The influence of patient/provider behavior on the value of ERCC1 testing research in stage II nonsmall cell lung cancer

Joshua A. Roth, Josh J. Carlson, Lotte Steuten, Scott Ramsey, David L. Veenstra

    Research output: Contribution to journalMeeting AbstractAcademic

    Abstract

    Purpose: To assess the value of research for ERCC1 expression testing to inform adjuvant chemotherapy decisions in resected Stage II nonsmall cell lung cancer (NSCLC), given substantial uncertainty about chemotherapy decisions informed by ERCC1 test results.

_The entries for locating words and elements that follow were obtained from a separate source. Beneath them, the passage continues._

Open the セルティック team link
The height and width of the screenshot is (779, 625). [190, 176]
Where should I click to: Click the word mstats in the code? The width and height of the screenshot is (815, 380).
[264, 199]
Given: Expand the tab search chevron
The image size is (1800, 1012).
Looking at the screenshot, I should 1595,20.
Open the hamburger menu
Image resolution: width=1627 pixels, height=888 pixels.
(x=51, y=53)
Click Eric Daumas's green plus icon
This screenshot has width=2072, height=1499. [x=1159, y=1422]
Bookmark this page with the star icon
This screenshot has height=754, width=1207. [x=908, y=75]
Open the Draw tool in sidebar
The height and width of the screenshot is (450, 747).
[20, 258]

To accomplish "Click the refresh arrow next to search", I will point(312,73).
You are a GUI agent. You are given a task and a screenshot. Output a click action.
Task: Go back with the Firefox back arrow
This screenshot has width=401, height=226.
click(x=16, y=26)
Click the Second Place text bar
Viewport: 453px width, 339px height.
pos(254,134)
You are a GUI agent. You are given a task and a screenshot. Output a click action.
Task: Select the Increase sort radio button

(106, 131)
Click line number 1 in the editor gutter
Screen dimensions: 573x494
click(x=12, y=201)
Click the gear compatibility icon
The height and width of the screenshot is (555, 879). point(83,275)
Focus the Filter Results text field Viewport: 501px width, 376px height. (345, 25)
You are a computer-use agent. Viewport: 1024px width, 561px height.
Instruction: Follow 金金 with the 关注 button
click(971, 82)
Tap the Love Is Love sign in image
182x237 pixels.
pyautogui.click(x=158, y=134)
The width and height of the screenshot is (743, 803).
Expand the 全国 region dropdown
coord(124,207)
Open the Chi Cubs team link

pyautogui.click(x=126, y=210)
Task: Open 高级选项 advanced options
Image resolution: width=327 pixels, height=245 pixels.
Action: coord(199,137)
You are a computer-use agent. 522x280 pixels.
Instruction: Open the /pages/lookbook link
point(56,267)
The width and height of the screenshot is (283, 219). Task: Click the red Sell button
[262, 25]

    Method: We developed a decision-analytic model to estimate the expected value of perfect information (EVPI), perfect parameter information (EVPPI), sample information (EVSI), and sample parameter information (EVSPI) for 2 treatment strategies: 1) ERCC1 testing to inform adjuvant chemotherapy decisions, with ERCC1+ patients indicated to receive no chemotherapy and ERCC1– patients indicated to receive chemotherapy; 2) standard care, with all patients indicated to receive chemotherapy. Thirty percent (range, 10%-50%) of ERCC1+ patients were assumed to not follow test results and choose to receive chemotherapy, and 10% (range 5%-15%) of ERCC1– patients were assumed to not follow test results and choose to not receive chemotherapy. Model parameters and uncertainty ranges were derived from the International Adjuvant Lung Cancer Trial, published literature, and government sources. SEER data were used to calculate the affected population over a 10-year time horizon. A willingness-to-pay threshold of $150000/QALY was used in the base-case.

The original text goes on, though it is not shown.